The horizontal space on the left and right of the EditText default drawable is controlled by the abc_edit_text_inset_horizontal_material
dimension. You can confirm that by looking at the abc_edit_text_material.xml
drawable file, which represents AppCompat's default EditText background. To remove the space completely you can just set the dimension to 0 by specifing the dimension with exact same name inside your own project's dimens.xml
file:
<?xml version="1.0" encoding="utf-8"?>
<resources xmlns:tools="http://schemas.android.com/tools">
<dimen tools:override="true" name="abc_edit_text_inset_horizontal_material">0dp</dimen>
...
</resources>
However, there is a catch. AppCompat library will only use it's own abc_edit_text_material.xml
background if the host OS doesn't support material design. So If you're running your app on Android 4, you'll see that side margins disappear after you add the dimension mentioned above. If, however, you launch your app on say Android 10, you'll see that margins are still there. That is because on newer Android versions, compat library will actually prefer background drawable specified inside the OS itself.
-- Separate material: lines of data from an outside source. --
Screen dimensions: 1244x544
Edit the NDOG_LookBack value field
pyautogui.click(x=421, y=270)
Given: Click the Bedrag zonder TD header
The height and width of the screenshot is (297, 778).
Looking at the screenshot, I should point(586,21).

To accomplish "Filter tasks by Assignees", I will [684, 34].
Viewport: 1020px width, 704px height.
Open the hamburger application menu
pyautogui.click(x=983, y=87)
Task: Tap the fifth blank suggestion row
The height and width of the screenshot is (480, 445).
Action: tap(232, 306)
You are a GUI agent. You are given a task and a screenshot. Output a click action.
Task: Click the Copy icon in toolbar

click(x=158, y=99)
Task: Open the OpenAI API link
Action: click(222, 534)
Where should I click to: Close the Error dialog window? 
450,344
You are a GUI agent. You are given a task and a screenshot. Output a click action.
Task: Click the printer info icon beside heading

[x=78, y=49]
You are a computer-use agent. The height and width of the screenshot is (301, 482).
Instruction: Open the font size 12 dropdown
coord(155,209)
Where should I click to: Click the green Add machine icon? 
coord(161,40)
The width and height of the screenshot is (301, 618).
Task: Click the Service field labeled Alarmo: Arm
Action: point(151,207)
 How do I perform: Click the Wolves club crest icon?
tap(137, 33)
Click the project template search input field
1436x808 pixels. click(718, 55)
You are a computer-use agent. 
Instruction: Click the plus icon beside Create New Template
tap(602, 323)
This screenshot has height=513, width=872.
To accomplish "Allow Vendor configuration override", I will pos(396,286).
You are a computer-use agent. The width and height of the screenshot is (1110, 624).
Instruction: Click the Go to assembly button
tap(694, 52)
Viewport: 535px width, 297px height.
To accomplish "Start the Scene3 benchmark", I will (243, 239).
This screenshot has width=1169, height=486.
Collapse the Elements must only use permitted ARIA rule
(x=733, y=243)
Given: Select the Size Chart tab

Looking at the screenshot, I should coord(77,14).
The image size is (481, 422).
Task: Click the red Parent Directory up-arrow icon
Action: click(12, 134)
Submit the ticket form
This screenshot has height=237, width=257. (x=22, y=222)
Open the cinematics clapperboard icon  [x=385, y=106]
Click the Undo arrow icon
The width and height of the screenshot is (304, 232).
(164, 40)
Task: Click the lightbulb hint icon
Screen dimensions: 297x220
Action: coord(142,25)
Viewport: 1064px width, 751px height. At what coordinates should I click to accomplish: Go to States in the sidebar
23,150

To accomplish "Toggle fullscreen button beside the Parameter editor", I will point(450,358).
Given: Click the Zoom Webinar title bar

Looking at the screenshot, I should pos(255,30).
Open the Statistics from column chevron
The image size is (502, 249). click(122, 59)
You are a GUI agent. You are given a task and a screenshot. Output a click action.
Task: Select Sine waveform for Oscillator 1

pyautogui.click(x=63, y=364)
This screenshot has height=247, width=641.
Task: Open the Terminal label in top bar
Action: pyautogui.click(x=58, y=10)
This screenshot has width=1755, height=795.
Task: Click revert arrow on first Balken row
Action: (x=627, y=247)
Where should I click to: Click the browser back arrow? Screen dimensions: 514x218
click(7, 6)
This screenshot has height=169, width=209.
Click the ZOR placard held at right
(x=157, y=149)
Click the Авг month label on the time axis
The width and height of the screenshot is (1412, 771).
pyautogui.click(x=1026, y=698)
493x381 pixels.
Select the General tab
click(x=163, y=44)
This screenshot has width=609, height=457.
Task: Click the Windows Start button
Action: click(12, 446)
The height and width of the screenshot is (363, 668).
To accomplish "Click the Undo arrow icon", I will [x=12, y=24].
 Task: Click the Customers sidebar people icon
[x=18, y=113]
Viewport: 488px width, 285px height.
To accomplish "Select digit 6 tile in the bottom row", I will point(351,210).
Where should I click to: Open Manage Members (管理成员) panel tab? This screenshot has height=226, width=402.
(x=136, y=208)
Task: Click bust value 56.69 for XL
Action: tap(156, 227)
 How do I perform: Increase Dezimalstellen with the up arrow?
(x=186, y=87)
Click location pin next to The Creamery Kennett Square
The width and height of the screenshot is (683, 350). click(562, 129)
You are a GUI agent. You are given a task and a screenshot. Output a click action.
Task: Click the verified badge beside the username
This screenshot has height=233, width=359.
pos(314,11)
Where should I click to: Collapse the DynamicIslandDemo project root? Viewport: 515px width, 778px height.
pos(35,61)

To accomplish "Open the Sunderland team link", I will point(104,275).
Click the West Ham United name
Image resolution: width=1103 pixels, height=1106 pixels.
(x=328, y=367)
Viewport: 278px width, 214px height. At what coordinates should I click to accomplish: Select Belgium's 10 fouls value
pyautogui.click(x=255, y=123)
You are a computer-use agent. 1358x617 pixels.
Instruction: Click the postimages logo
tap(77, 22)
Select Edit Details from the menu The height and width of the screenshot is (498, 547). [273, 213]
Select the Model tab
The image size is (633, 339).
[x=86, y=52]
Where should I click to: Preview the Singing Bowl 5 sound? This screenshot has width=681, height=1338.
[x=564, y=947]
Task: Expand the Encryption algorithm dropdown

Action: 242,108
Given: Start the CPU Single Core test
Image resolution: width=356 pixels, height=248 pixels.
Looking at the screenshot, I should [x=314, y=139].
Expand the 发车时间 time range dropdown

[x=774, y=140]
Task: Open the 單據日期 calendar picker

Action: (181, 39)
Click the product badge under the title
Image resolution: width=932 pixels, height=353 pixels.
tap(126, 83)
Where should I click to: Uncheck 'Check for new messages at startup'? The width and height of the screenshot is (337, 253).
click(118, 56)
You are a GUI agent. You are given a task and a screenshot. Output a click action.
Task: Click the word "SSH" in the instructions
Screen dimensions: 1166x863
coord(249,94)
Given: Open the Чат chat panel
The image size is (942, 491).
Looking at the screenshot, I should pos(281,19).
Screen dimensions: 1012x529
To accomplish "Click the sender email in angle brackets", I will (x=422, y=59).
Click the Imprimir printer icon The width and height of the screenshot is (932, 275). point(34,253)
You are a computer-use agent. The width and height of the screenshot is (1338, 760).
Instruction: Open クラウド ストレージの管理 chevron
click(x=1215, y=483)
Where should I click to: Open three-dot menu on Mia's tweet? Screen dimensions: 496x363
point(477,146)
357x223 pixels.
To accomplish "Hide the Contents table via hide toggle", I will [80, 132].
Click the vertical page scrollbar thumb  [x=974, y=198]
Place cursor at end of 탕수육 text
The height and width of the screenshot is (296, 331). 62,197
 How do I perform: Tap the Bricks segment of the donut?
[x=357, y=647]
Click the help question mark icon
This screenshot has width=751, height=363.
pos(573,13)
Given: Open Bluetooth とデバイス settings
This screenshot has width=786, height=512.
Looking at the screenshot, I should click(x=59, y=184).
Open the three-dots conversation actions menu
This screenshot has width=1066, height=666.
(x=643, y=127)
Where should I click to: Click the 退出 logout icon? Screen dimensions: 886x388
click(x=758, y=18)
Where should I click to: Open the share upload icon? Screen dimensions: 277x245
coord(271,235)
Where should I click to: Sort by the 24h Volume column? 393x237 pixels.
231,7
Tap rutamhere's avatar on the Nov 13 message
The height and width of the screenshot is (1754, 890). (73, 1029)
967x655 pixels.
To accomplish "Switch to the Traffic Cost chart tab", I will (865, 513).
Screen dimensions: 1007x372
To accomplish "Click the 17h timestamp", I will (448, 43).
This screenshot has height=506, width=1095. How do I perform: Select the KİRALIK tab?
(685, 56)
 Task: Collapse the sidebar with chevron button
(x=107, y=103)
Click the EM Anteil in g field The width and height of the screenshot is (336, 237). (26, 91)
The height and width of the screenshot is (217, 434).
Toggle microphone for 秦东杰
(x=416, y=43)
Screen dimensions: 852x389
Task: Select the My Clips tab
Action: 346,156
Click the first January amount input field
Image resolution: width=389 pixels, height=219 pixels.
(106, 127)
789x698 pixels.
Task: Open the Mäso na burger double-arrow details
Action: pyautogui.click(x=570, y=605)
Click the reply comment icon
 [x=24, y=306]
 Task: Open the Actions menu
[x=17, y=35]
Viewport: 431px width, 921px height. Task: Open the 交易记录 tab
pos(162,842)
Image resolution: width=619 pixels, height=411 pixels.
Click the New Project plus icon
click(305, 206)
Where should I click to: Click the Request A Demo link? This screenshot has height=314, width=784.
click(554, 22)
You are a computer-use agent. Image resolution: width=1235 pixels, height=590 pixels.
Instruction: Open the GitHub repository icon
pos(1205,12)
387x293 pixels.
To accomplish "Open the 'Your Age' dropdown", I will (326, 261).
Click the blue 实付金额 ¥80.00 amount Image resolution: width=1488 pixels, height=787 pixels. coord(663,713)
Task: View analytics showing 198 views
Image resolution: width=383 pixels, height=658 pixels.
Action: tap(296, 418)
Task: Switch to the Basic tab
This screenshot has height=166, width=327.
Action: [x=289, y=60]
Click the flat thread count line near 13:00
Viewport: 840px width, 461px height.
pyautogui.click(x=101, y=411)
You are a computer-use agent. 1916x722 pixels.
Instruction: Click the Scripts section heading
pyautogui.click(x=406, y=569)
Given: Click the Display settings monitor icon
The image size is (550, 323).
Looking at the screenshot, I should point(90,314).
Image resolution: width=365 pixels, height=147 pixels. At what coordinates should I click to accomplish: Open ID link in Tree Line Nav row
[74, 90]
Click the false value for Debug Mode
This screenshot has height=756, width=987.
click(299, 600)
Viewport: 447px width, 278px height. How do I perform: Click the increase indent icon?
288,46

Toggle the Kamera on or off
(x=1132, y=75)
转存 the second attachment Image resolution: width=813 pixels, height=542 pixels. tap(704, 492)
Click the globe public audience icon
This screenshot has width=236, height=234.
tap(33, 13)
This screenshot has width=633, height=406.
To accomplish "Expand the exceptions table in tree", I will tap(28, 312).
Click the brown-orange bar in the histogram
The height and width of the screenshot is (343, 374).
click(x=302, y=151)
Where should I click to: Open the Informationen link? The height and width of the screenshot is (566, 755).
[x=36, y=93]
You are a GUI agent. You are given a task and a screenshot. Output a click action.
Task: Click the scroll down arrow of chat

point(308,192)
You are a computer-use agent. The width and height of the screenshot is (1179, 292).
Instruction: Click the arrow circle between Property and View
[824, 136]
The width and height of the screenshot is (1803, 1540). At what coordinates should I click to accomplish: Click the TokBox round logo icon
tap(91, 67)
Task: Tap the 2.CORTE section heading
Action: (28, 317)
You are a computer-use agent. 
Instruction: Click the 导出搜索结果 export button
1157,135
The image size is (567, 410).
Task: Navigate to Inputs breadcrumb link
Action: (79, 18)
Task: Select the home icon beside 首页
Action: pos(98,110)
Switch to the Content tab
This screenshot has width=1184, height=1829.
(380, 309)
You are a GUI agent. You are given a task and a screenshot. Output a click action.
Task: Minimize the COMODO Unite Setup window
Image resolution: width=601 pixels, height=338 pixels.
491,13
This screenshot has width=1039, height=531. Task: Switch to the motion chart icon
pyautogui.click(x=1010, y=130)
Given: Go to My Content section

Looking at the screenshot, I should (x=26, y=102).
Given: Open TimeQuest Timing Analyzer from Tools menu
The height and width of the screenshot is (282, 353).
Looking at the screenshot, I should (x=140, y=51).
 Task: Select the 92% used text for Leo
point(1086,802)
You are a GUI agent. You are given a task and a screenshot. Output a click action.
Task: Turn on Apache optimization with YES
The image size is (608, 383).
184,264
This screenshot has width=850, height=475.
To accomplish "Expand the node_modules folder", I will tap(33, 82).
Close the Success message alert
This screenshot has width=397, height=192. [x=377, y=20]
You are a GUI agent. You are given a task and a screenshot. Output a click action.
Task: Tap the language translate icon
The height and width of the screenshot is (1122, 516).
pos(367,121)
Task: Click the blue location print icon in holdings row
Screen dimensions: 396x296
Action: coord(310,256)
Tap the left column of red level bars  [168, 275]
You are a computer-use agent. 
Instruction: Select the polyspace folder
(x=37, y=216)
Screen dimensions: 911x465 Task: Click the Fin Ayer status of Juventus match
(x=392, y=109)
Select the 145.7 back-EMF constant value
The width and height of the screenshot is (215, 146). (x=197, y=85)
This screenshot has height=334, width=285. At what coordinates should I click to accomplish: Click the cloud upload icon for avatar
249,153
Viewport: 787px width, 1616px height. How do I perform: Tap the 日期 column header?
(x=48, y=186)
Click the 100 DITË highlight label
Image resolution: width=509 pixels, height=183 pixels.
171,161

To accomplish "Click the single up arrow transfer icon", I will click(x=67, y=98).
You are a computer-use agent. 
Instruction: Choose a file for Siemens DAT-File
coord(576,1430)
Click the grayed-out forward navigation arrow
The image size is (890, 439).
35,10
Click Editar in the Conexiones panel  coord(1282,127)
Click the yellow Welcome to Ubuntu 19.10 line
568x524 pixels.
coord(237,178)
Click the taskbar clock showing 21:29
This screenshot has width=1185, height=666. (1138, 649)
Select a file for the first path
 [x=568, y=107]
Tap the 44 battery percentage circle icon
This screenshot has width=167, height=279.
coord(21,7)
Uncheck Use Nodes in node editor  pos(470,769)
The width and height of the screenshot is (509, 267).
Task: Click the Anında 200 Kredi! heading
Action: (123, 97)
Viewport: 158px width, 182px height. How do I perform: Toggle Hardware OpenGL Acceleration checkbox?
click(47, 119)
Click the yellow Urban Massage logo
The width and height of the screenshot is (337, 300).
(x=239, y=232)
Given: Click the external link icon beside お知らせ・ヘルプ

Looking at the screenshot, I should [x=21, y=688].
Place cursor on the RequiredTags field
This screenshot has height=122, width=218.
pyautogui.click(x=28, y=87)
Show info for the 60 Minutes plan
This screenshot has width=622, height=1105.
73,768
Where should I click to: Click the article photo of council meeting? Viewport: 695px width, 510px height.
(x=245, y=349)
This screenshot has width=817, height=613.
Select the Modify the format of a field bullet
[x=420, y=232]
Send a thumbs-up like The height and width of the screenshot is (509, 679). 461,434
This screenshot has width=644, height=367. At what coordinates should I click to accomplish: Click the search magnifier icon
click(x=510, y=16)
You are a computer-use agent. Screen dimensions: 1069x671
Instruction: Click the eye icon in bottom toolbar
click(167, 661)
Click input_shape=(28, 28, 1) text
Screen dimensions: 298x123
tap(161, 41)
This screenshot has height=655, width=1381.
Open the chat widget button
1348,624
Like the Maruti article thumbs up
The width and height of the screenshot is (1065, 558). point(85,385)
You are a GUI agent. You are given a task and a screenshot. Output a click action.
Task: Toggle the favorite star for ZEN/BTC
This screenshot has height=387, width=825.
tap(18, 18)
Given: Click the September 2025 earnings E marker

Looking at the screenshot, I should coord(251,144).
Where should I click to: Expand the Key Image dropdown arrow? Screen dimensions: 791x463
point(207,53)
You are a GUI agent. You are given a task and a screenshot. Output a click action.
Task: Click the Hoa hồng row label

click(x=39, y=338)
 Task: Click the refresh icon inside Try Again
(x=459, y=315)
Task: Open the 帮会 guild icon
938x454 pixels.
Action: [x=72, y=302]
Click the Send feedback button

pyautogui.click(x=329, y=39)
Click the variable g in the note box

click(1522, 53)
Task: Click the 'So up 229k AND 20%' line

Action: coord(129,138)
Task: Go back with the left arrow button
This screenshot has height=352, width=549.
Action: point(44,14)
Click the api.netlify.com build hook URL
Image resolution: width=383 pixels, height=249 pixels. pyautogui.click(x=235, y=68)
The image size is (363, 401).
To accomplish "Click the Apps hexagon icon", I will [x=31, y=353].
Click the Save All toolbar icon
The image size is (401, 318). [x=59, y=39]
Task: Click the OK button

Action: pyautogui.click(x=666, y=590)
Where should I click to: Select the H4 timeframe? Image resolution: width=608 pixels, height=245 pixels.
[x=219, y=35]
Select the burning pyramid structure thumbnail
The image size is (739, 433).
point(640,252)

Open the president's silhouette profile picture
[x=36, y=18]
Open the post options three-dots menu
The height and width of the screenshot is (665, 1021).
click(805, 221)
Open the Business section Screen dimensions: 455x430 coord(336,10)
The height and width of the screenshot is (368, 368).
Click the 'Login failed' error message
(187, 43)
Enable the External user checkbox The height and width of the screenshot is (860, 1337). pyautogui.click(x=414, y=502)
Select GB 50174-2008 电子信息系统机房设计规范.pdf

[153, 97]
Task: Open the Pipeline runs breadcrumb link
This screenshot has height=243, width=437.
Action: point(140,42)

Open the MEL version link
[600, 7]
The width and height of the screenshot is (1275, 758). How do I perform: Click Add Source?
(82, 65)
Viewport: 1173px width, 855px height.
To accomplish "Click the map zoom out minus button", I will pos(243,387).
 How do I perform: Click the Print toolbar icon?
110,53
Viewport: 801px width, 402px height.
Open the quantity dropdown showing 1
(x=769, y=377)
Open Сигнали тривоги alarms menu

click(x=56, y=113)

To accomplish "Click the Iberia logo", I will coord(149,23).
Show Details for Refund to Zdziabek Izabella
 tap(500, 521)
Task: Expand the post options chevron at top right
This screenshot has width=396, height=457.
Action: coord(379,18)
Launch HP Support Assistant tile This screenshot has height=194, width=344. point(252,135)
So you need to force all of your EditTexts to use abc_edit_text_material.xml
background specified inside the AppCompat library. Luckily, you can do that just by adding one line to your syles.xml
file:
styles.xml:
<resources xmlns:tools="http://schemas.android.com/tools">
<style name="AppTheme" parent="Theme.AppCompat.DayNight.NoActionBar">
<item name="editTextBackground">@drawable/abc_edit_text_material</item>
...
</style>
...
</resources>
Any Theme.AppCompat.*
will do as a parent theme and of course you have to use this theme as your app's theme in order to get any effect.
This solution uses private AppCompat identifiers (Android Studio will complain about this), but I still think this solution is much cleaner than using negative margins.